何となく昨日から魔法の使い方の感覚がわかりかけてきていたので更に突き詰めて

マスターすべく繰り返しその動作をした。


まだ魔法らしい魔法は何もできないが【鑑定(アプレイザル)】のスキルは使えていたようだ。


冒険者ギルドに行く前に基本的な初級魔法だけでも出来る様にしようと考え、【身体強化(ブースト)】魔法、【探査(サーチ)】、【地図(マッピング)】を宿の

部屋で実際に念じて、やってみる。


【探査(サーチ)】は魔力の強弱でサーチできる範囲が違ってくる様だ。


またサーチの魔力によって、敵対する魔物の種類もある程度わかった。


【地図(マッピング)】も同様で軽く少量の魔力だとケープの町を出るか出ないか

ぐらいの広さの範囲だった。


神様から貰ったステータスが異常なので少し【隠蔽(ハイド)】と【プロテクション】で隠して【鑑定(アプレイザル)】が出来る人が居ても大丈夫な様にレベルの数値も改竄しておく。


【名前】ハヤト・クレナイ :冒険者


【年齢】16歳


【体力】6


【知力】7


【魔力】5


【能力】5


【レベル】1


【魔法】


火魔法:Lv5


(水魔法:Lv3)


土魔法:Lv3


風魔法:Lv4


(光魔法:Lv7)


(闇魔法:Lv2)


無属性魔法:Lv4


(亜空間魔法:レベル4)


(次元魔法:レベル4)


生活魔法:レベル5


【スキル】


(次元収納ボックス:∞ 無限)


(鑑定(アプレイザル):レベル6)


武術:Lv7


体術:Lv7


(物理耐性:Lv7)


(魔法耐性:Lv5)


(毒物体制:Lv7)


(魔石師:Lv6)


(結界師:Lv6)


(全神のサービススキル:7)


( )の部分は全て【隠蔽(ハイド)】で見えなくしておいた。


とりあえず、この程度に改竄して後は経験しながら増やしていこうと朝食を食べてギルドに向かった。

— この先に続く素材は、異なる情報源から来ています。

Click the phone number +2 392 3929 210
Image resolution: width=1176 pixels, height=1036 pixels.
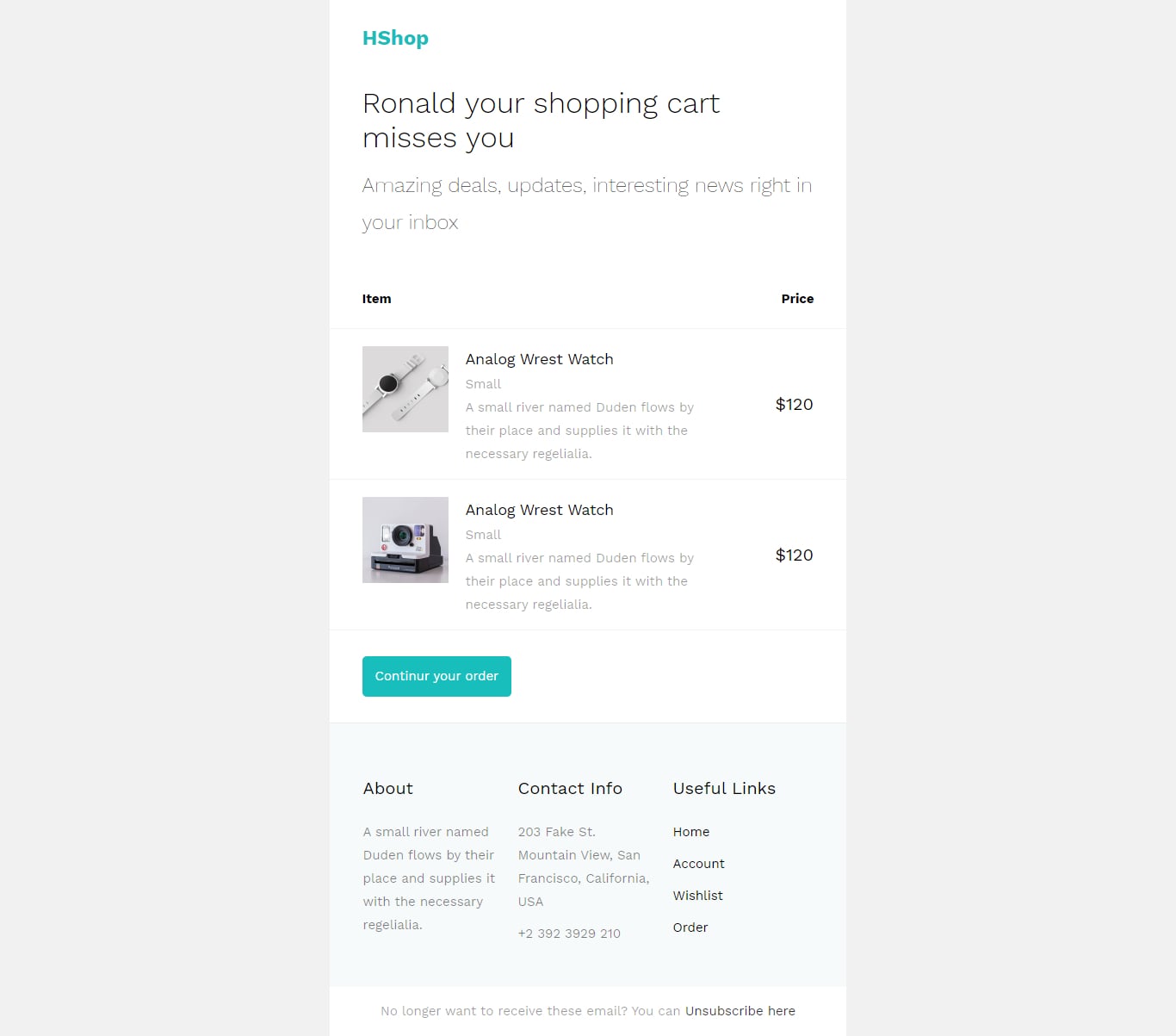(568, 934)
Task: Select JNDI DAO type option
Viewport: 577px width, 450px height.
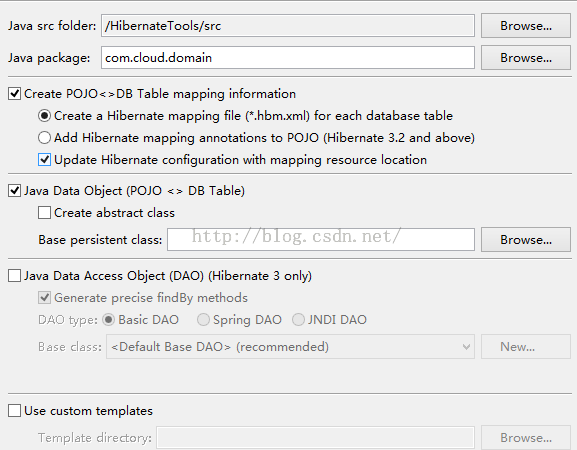Action: [x=298, y=320]
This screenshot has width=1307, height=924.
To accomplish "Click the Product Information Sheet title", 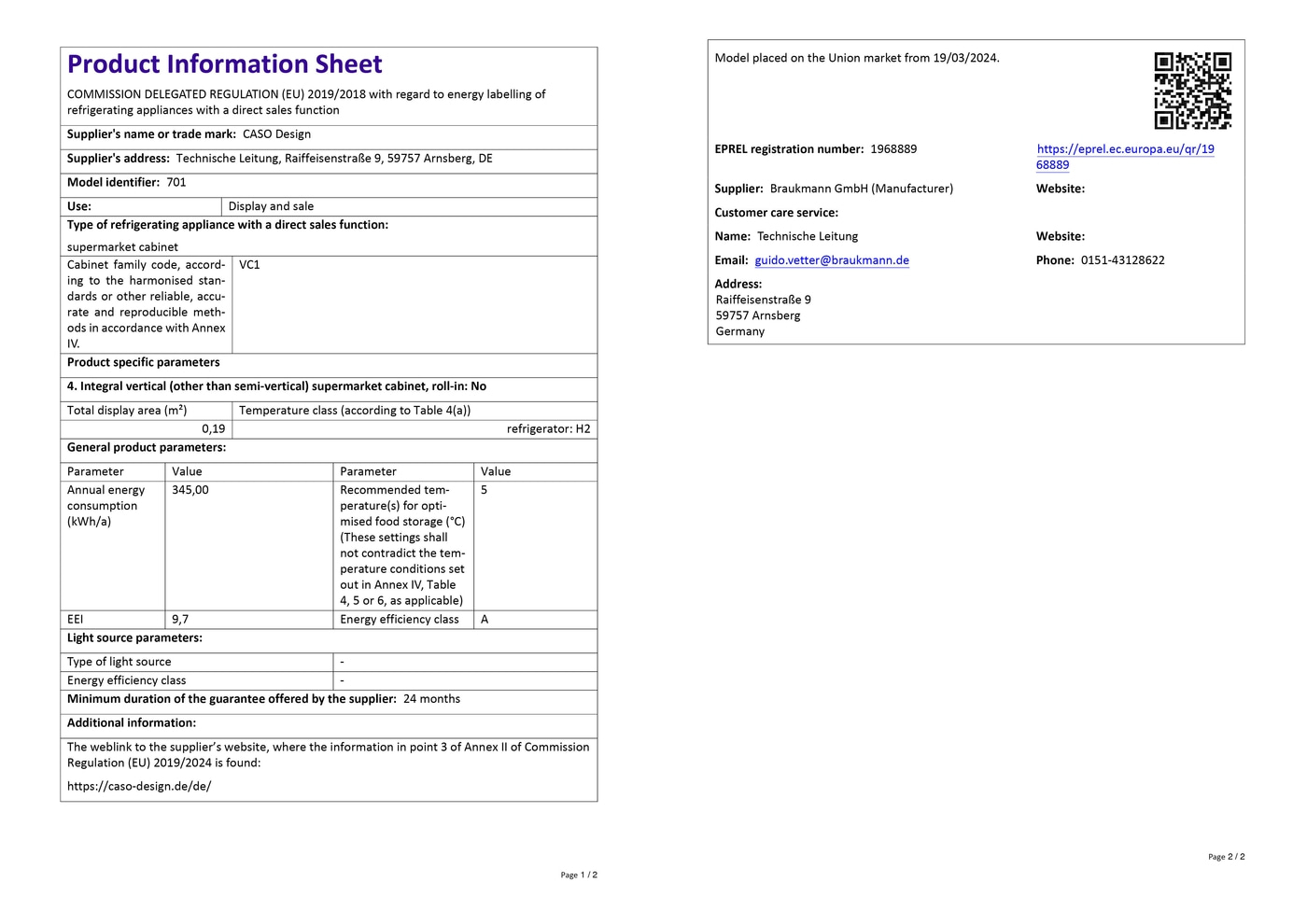I will [224, 64].
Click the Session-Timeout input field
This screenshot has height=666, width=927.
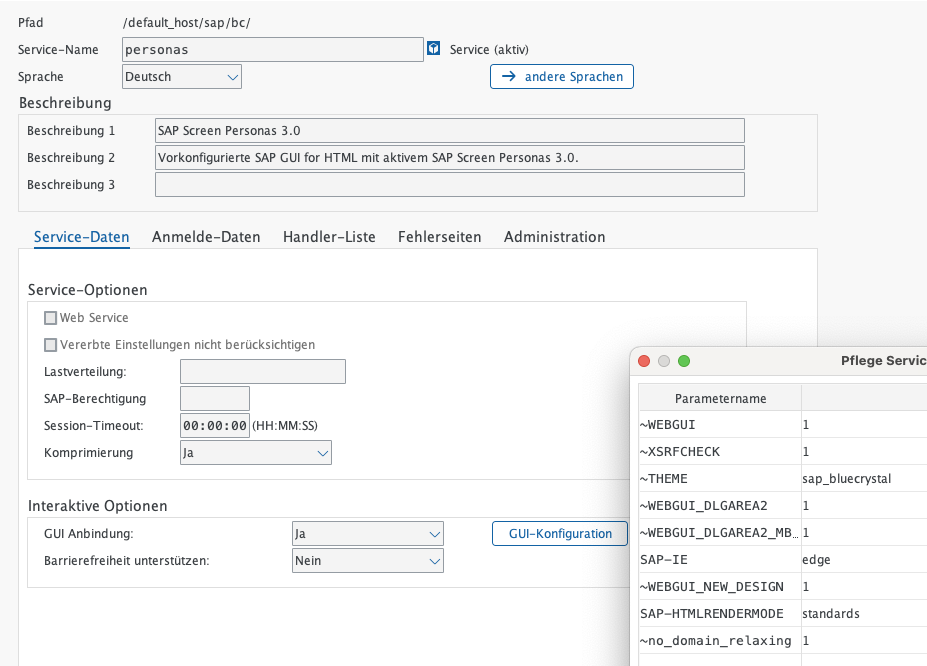[x=214, y=426]
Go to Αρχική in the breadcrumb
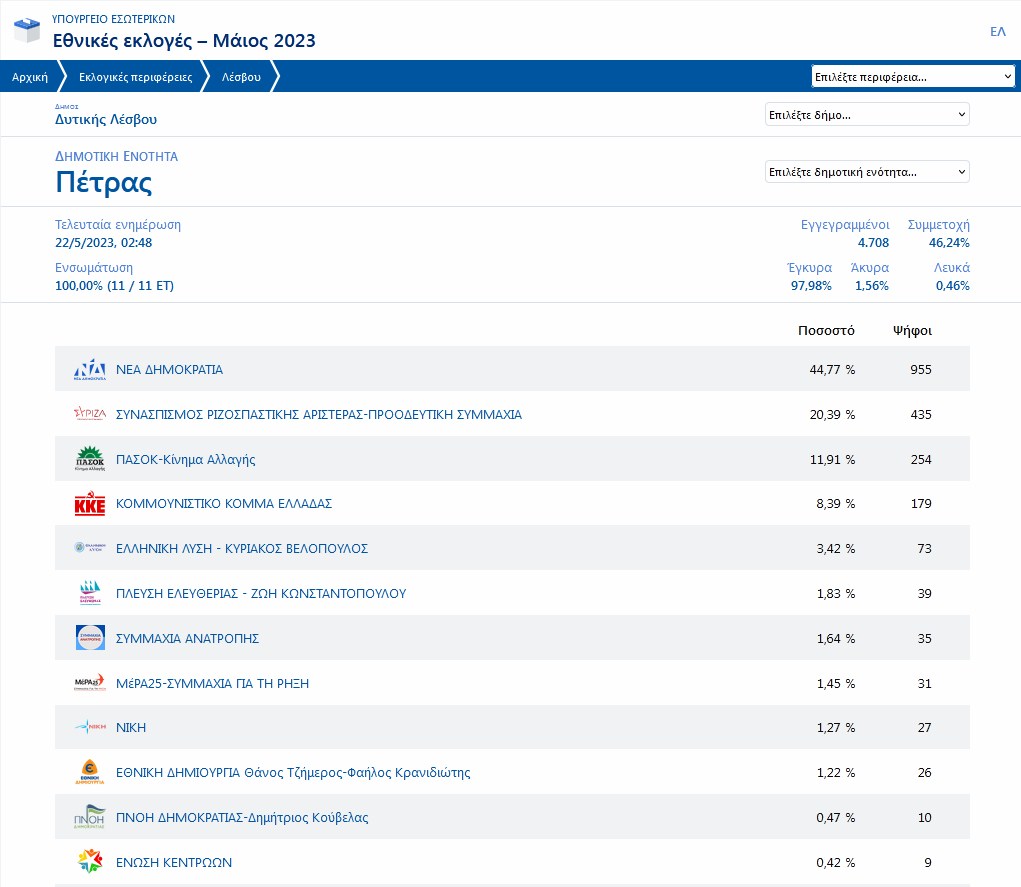Image resolution: width=1021 pixels, height=887 pixels. tap(30, 77)
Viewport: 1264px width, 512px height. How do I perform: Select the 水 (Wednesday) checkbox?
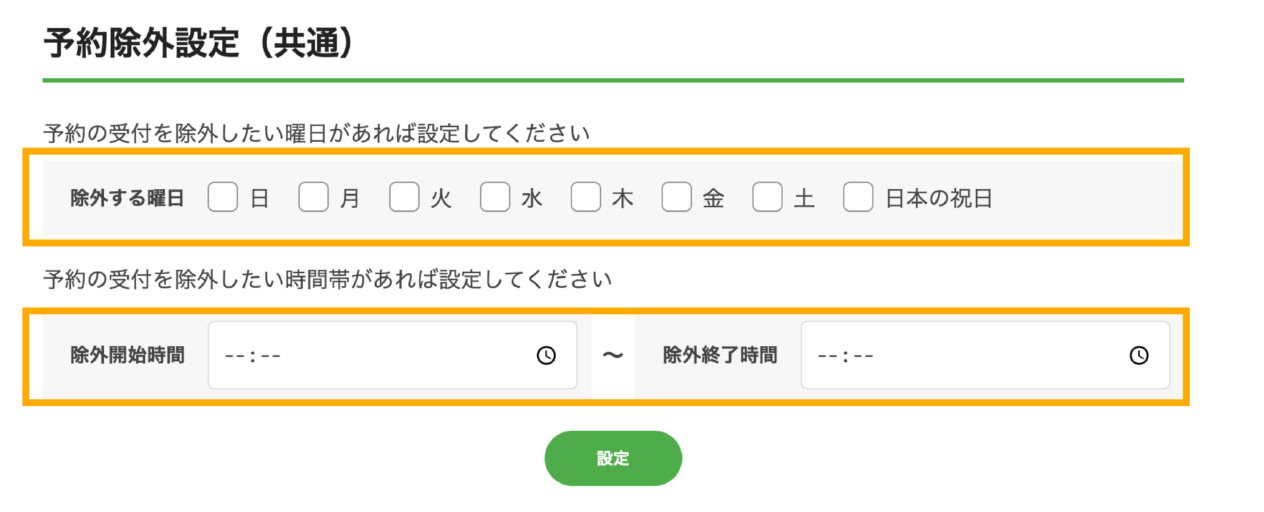(x=495, y=198)
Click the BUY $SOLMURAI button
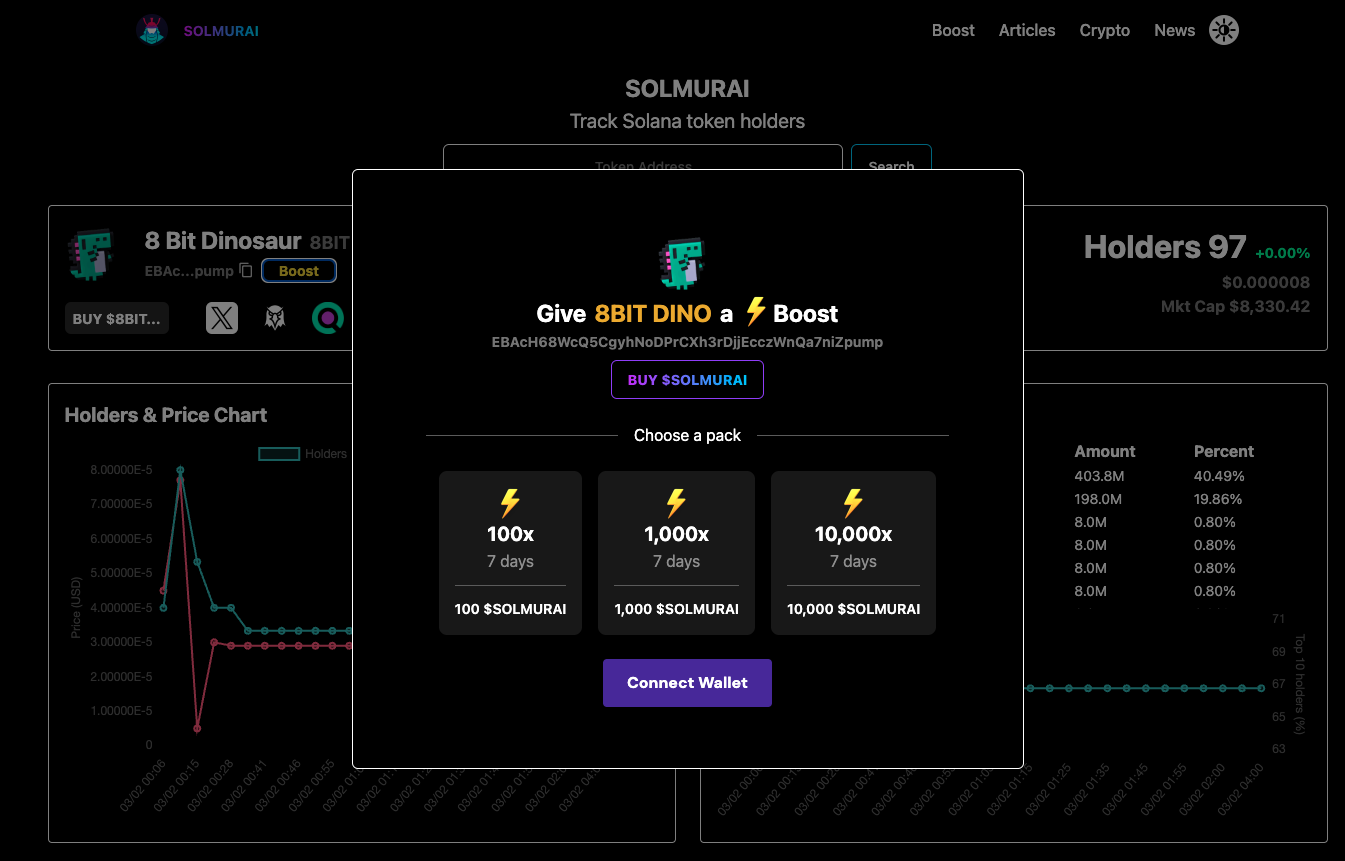The width and height of the screenshot is (1345, 861). point(687,380)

掲示板を見て、Fランクができる依頼(クエスト)を見ると薬草『エノキカズラ』というポーションの素材になる薬草の採集依頼(クエスト)がある。ひと束当たり銅貨50枚でひと束はエノキカズラ10本だ。


これを掲示板から剥がして、受付に行く。


「はい、ハヤトさんおはようございます。私は受付のキャロルです。今後とも宜しくお願いいたします」


「このエノキカズラは此処から5キロほど南に行った丘の辺りに群生しております、ただこの辺はゴブリンがよく出るので注意してください」


「わかりました。それでは行ってきます」俺は出かける前に食堂でジュースを頼み

【地図(マッピング)】魔法でエノキカズラの群生している丘の場所を調べてから冒険者ギルドを出た。


【身体強化(ブースト)】で5キロ離れている丘まで数秒で着いて、【探査(サーチ)】をかけるとすぐにエノキカズラの群生地がわかり50束を刈り取り終えた。


未だ時間も有るので更に50束刈り取り帰ろうとしていたら、近くからゴブリンが10匹も出てきた。


逃げるには距離がなさすぎるので、覚悟を決めて【身体強化(ブースト)】をして

『白兎』を鞘から抜いて構えた。


ハヤトは一気に間合いを詰めて1匹、2匹と倒していき、何とか10匹を倒してゴブリンの耳をそぎ落として死体は【土(アース)】魔法で穴を掘ってその中に埋めて、討伐証明の耳を【次元ストレージ】にエノキカズラの束100束と一緒に入れて、冒険者ギルドに戻ってきた。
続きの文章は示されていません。